“A Brief History of Time” was published by the famous physicist Stephen Hawking in the late 1980s. It covers major scientific breakthroughs that lead to our current comprehension of the universe, including Stephen Hawking’s work on black holes and the Big Bang.
Fundamental questions are asked, like: How did our universe begin and why? What is time, and how do we perceive it? Why do we even exist?
Here are my key takeaways:
Black holes are formed when gravity surpasses all other forces.
The uncertainty principle contradicts determinism and is central to modern physics.
The anthropic principle as a justification for the formation of life.
Let’s dive into each!
There are four forces in the universe: the electromagnetic force, the weak nuclear force, the strong nuclear force, and gravity. Combined, they describe how particles interact with each other, energy, matter, and mass.
Among these forces, gravity is special. Some theories manage to convincingly unify the other three forces, but not gravity. Gravity is extremely weak compared to the others and can safely be ignored when looking at particle-scale situations. However, it is always attractive and can operate from any distance, making it overwhelmingly dominant in large-scale situations, like star systems.
The formation of black holes is one of those situations. As long as a star has “fuel to burn,” it can resist gravity that attempts to pull the star inward. When the star runs out of things to burn, it collapses. In certain cases, the gravity becomes so strong that it surpasses even the forces that separate atoms from each other and creates a point of infinite density: a singularity.
Hawking spent years studying the properties of black holes, culminating in the discovery that black holes, from which nothing—not even light—is supposed to escape, are emitting radiation. This radiation is now called Hawking radiation and has to do with the second principle of thermodynamics.
Today’s two main theories are Einstein’s Relativity and quantum physics. Both theories can only partially describe reality. Relativity describes large-scale events to a very high degree of precision, like the movement of stars or the GPS system. On the other hand, quantum physics describes particles and their interactions. To this day, these two theories are incompatible. Attempting to unify them leads to absurd results that are yet to be overcome.
Hawking’s work falls right in the middle: in black holes and during the formation of our universe, both gravitational forces and quantum effects are playing a major role. One of the core concepts of quantum physics is that it is not possible to know both the precise position and speed of a particle at the same time. This is called the uncertainty principle and is a fundamental limitation of what can be known. In fact, this principle is so important that it changed the meaning of scientific research, which is now described as “discovering truths within the bounds of the uncertainty principle.”
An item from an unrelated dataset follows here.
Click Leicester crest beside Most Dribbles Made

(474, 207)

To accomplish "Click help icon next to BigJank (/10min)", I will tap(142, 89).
The principle invalidates determinism as it was originally formulated by Laplace. Knowing the initial conditions of a system as well as the rules that the system follows is not enough to predict its behavior. The behaviour is not random either, but rather follows a probabilistic model.
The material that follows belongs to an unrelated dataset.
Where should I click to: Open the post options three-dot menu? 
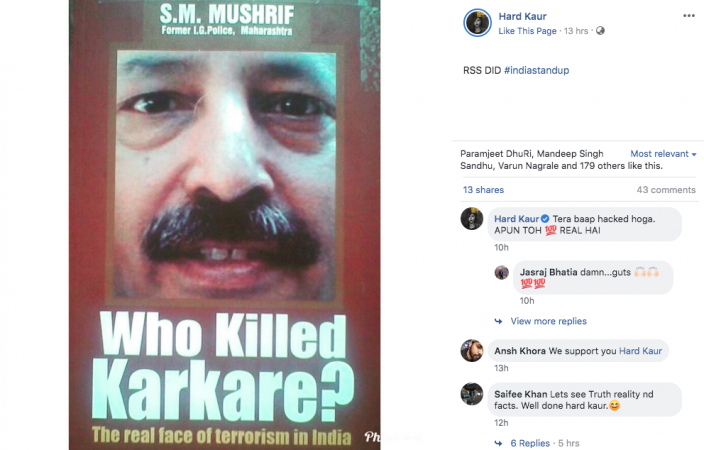pyautogui.click(x=689, y=16)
Discovering the laws of the universe is only part of the question. A deeper, more philosophical question is: Why? Why is the universe like this? Why is it so favorable to the development of life forms like us?
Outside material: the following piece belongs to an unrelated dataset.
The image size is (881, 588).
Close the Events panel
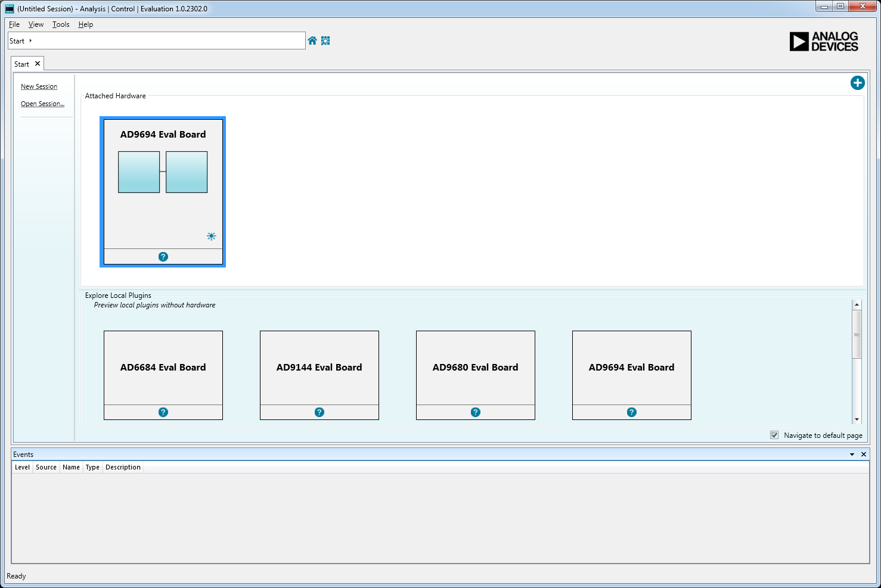coord(863,455)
Universal constants, like the speed of light, the charge of an electron, or the mass of a neutron, need to have extremely precise values for our universe to exist. Any tiny change to these values would have catastrophic consequences, like leading to a quick implosion of the universe after the Big Bang or wouldn’t even make it possible for matter to be formed, let alone life.
So how lucky are we that these conditions are favorable in the first place? Were they carefully chosen by an all-knowing being? Are they the only possible values for these constants?
The anthropic principle states that since we are here to observe the universe, it is a requirement that the universe is favorable to life. It would not be possible for any observer to observe a universe improper to be observed.